UNESCO tarafından Dünya Mirası Alanı ilan edilen Albi, gezginlere gerçek mücevherler sunuyor. La Berbie'nin eski piskoposluk sarayında bulunan müzeyi ziyaret etmeden şehri terk edemezsiniz. Albi'de doğan büyük Toulouse Lautrec'e ve sadece 37 yıllık yaşamında iz bırakan bir dahiye saygılarını sunar. En klasik ilk aşamasına ait tablolar, sayısız eskiz ve en ünlü 30 posteri de dahil olmak üzere 1000'den fazla eseri bu piskoposluk sarayında sergileniyor.

Albi'deki Muse Toulouse-Lautrec'teki Giacometti sergisi.

Albi'deki Musée Toulouse-Lautrec'teki Giacometti sergisi.

Büyük Lautrec'in tapınağından çok uzakta olmayan, çok farklı bir başka tapınak sanki zaptedilemez bir kaleymiş gibi yükseliyor. Dış görünüşünün verdiği izlenim de bu. 13. yüzyılda inşa edilmiş bir kilise olan Santa Cecilia Katedrali Albi'nin Cathar soylularının elinden kurtarılmasından sonra ve Katolik liderler, muhalifleri ezdiklerini açıkça belirtmek istediler.

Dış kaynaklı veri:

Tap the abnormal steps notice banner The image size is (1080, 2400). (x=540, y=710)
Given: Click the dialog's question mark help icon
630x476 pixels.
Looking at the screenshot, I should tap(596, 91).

Ancak Santa Cecilia ile ilgili en etkileyici şey tuğla dış cephesi değil - dünyanın en büyük tuğla katedralidir - ama ana tonozun içindeki fresklerdir. Renkleri parlak ve pastel mavi diğerlerinden sıyrılıyor. Mükemmel korunmuşlukları, bu fresklerin yüzyıllar boyunca başka boya katmanları altında kalmasından kaynaklanmaktadır. Katedralin geçirdiği farklı reformların bir sonucu olarak.

Albi'de gün batımı büyülüdür. Köprüler turuncuya boyanmış ve şehir, seyahat hayallerini uyandıran o ortaçağ halesini yeniden kazanmış gibi görünüyor. Occitania zaman içinde romantizmini kaybetmedi, tam tersine.

13. yüzyıldan kalma Santa Cecilia Katedrali'nin içi sizi suskun bırakacak.

13. yüzyıldan kalma Santa Cecilia Katedrali'nin içi sizi suskun bırakacak.